Why didn't you recognise the value of the stones and sell them for more money? Some people are amazed that you did this, they feel a bit sorry that you were ignorant of their value, but shrug their shoulders. You should of known their true value. After all, didn't you have free will?

***************

Well obviously you didn't KNOW their value and you probably never would. You were never educated in stones or diamonds. There are no schools, in fact there is hardly a developed languaged. In that life, the most important struggles were finding food for your family day to day. The only way you can be wiser about the stones, is by learning about them. But how do you do that, when there is no opportunity for you to learn? How do you know, that you even need to learn, when you are ignorant to the fact that you are uneducated?

Bleh, my story analogy sucks!!

*******

Anyway, I guess what I am trying to say, is that you fear and have guilt because you have been taught these things. Not just taught from a christian educational point of view. Our culture has been deeply established within the western christian philosophy for centuries.. It invades our education, politics and social culture on every level. We have also been told that we have free-will. So when we make mistakes, a typical person may say, it was our own *free will* that did it!! Or, to a christian, it was our vulnerability to satan, who lead us astray because we are not right with God.. etc.

Free will however can only extend to what we know. How do we make the correct choices if we are ignorant to what our choices are? How do we change our thinking when we are taught to think a certain way?

*********

Bluntly put.. and this I understand, that as my journey with God, is possibly only *my journey.* When I believed the bible was the only divine word of God, I lived in terrible fear of hell, death, sin etc.. and like you also mentioned.. separation from my family. I had panic attacks at the very idea of entering *sinful* environments.

How to resolve this fear..? I had to destroy my belief in the *divine bible* and learn to be loved by God from many sources. But none so important as God itself.

Having said this, I DO NOT think the bible is worthless. I love the bible, it is an extraordinary book of faith and love, but I hate it also.. not only because of the fundamentalism and evil it has created. But there are some individual passages that I feel although maybe divinely inspired at the time of their author, are no longer relevent to a faith that has evolved quite evilly in 2000 years.

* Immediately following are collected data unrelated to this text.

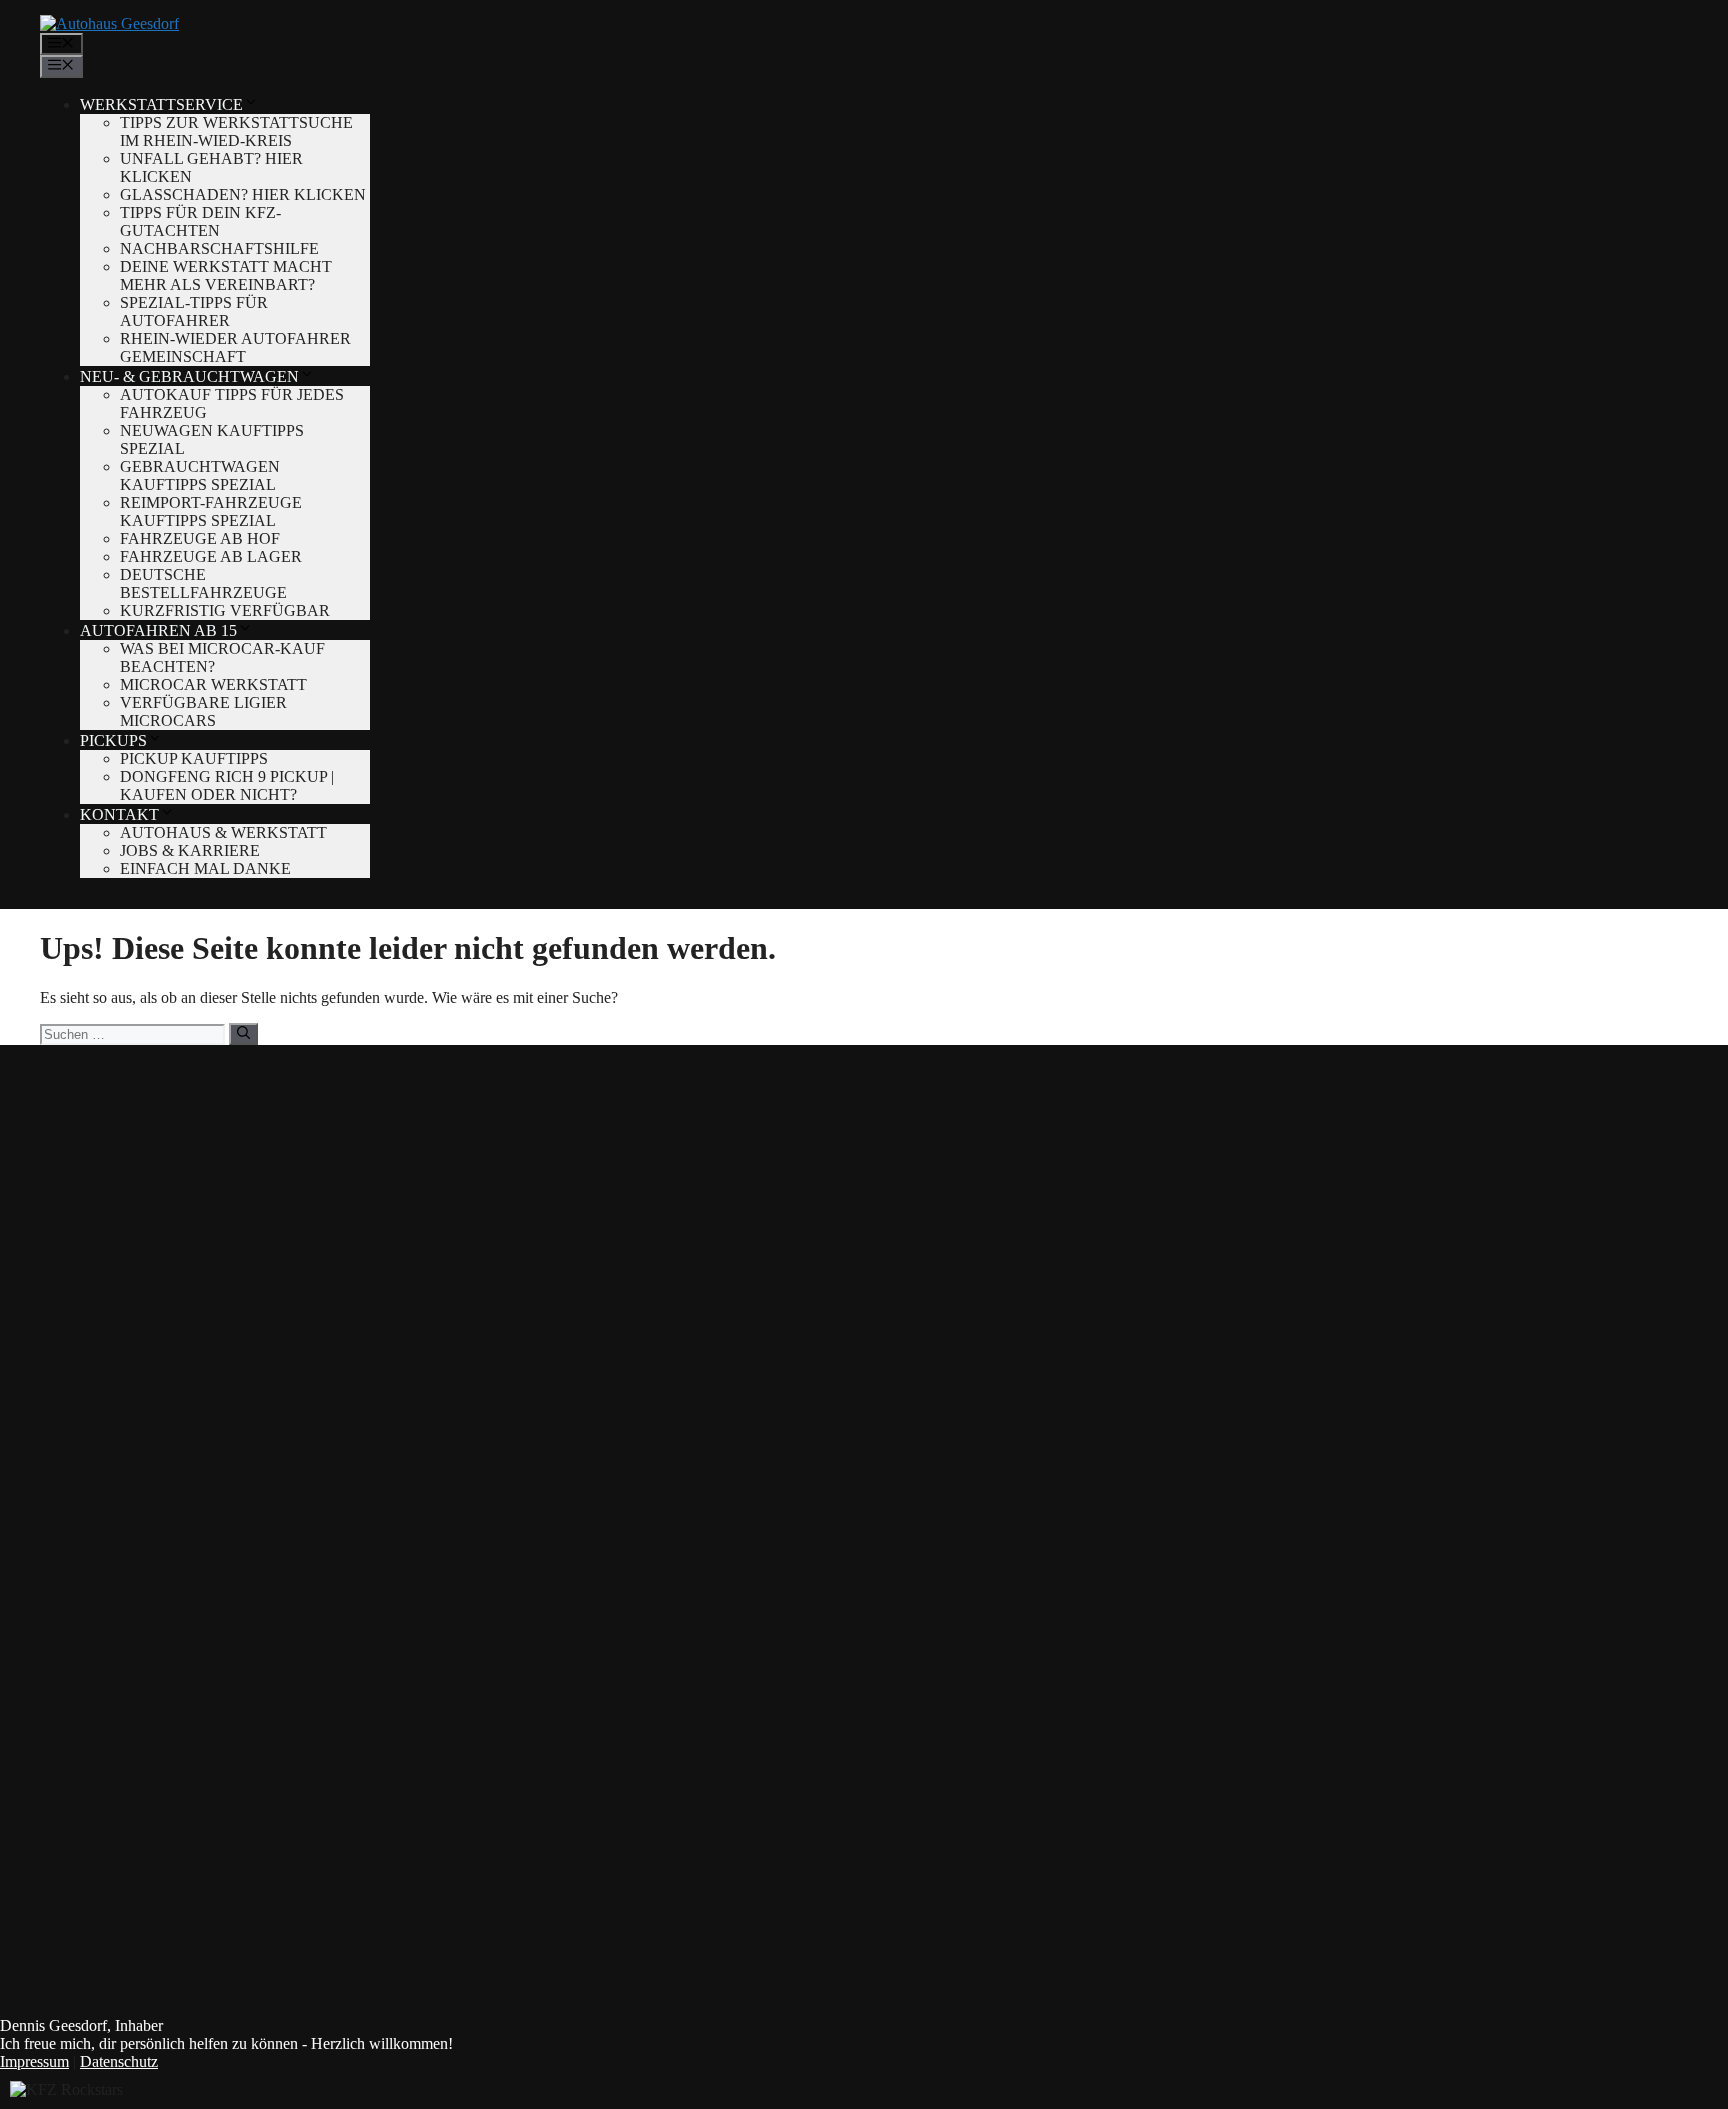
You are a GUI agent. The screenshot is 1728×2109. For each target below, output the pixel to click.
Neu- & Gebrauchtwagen (189, 376)
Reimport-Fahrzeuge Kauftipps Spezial (211, 511)
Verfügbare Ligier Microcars (203, 711)
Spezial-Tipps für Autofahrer (194, 311)
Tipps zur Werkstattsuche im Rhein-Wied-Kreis (236, 131)
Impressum (34, 2061)
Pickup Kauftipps (194, 758)
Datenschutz (119, 2061)
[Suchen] (243, 1034)
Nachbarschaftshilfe (219, 248)
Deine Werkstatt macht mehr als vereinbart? (226, 275)
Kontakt (119, 814)
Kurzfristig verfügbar (225, 610)
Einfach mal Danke (205, 868)
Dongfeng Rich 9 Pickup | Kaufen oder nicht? (227, 785)
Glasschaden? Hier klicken (243, 194)
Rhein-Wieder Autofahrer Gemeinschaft (235, 347)
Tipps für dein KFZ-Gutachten (200, 221)
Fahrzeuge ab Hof (200, 538)
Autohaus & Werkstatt (223, 832)
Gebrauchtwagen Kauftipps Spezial (200, 475)
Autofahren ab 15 (158, 630)
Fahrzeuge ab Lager (211, 556)
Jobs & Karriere (190, 850)
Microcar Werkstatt (213, 684)
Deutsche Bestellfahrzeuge (203, 583)
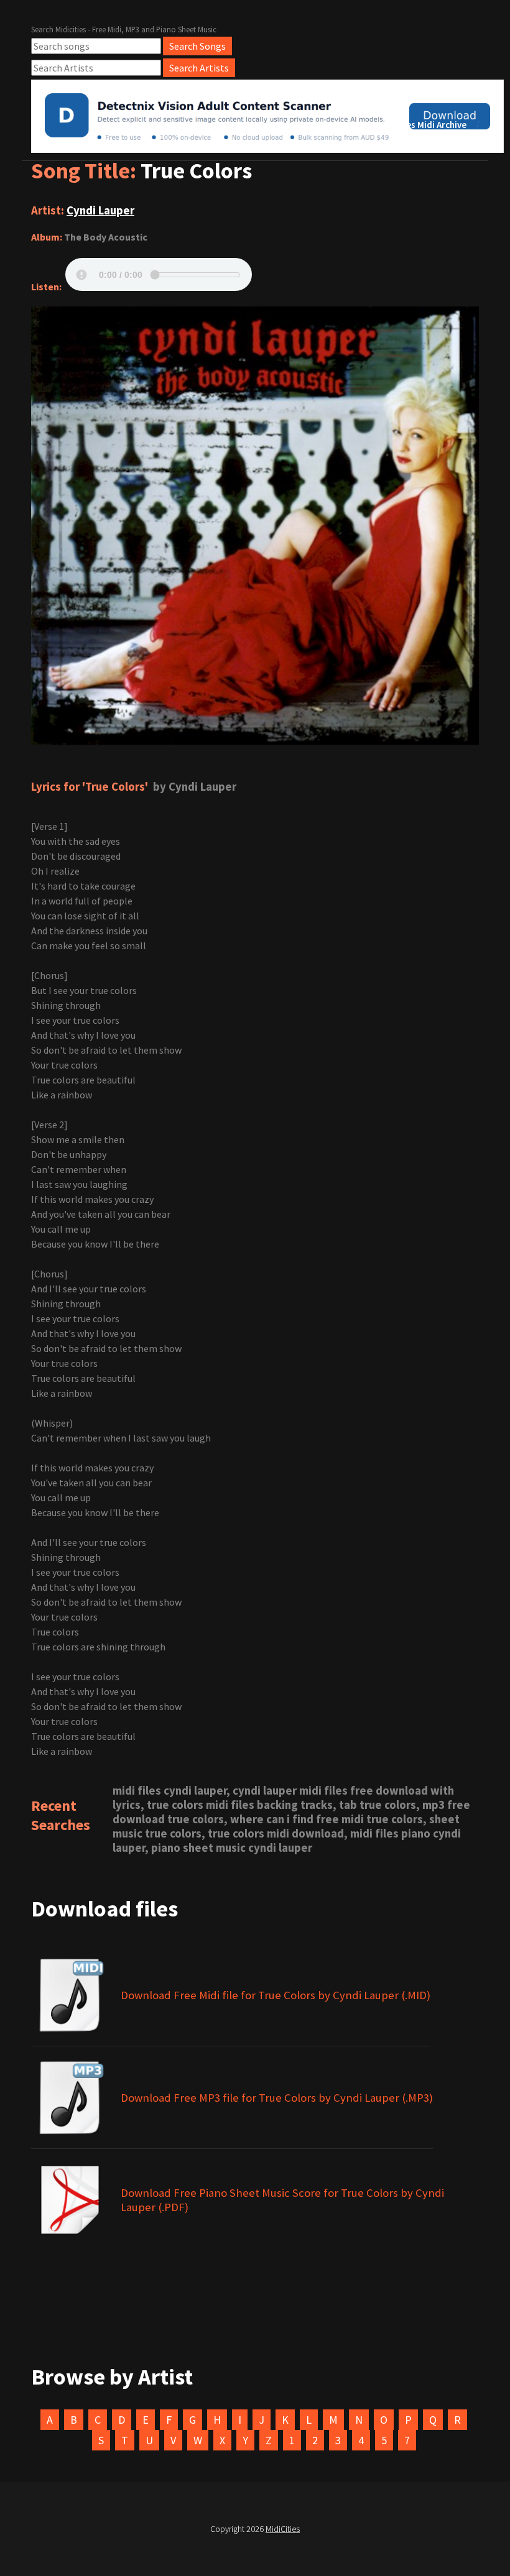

A final note. Just because I didn't find God within church, doesn't mean other people can't. Alot of people obviously do, or they wouldn't be there.

Willow
03-14-2006, 09:21 AM
Hi Forsaken, Your words are so gentle and comforting... thank you. I loved the story too!!!! Wow! What an eye opener! I guess I'm in process of doing something similar to what you did... destroying the old and making room for the new. I have to do it very slowly or else it upsets my system. Over the course of 6 years I've come a long way... I'm still working through a lot of bad inner beliefs though. I"m going to read over your post again when I get off work... more carefully and prayerfully. There is a lot of wisdom there for me... and comfort.